Chapter Summary
Science seeks knowledge and understanding of reality, and it does so through the formulation, testing, and evaluation of theories. Science is a way of searching for truth. Technology, though, is the production of products. Science is not a worldview, and we can't identify it with a particular ideology. A particular worldview may predominate in the scientific community, but this doesn't mean that the worldview is what science is all about. Science is not scientism—it is not the only way to acquire knowledge. It is, however, our most reliable way of acquiring knowledge of empirical facts.
The scientific method cannot be identified with any particular set of experimental or observational procedures. But it does involve several general steps:
- identifying the problem,
- devising a hypothesis,
- deriving a test implication,
- performing the test, and
- accepting or rejecting the hypothesis.
This kind of theory-testing is part of a broader effort to evaluate a theory against its competitors. This kind of evaluation always involves, implicitly or explicitly, the criteria of adequacy.
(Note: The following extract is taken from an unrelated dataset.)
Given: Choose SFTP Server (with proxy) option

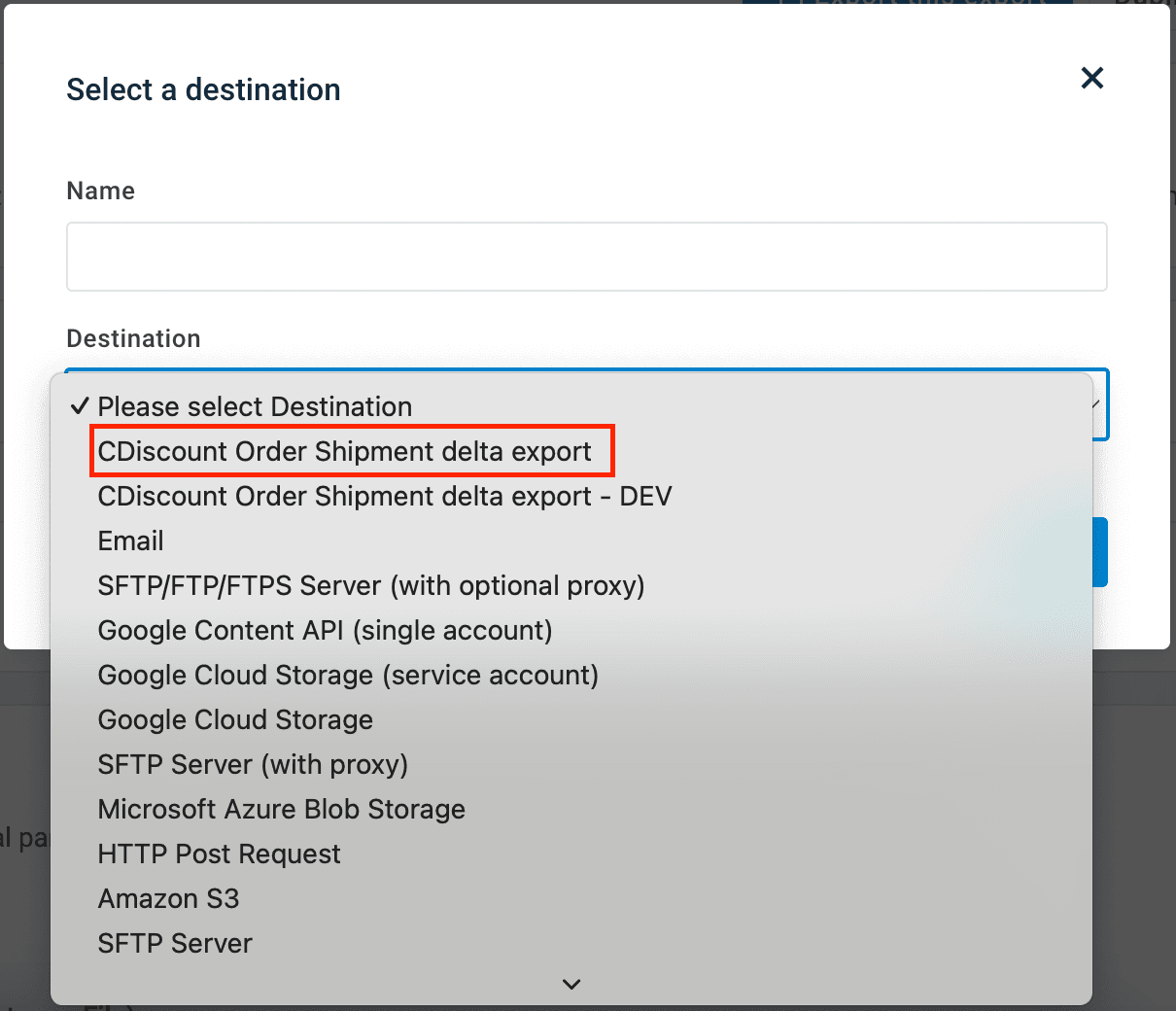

Inference to the best explanation can be used to assess weird theories as well as more commonplace explanations in science and everyday life. However, when people try to evaluate extraordinary theories, they often make certain typical mistakes. They may believe that because they can't think of a natural explanation, a paranormal explanation must be correct. They may mistake what seems for what is, forgetting that we shouldn't accept the evidence provided by personal experience if we have good reason to doubt it. And they may not fully understand the concepts of logical and physical possibility. In both science and everyday life, the TEST formula enables us to fairly appraise the worth of all sorts of weird theories, including those about crop circles and communication with the dead, the two cases we examine in this chapter.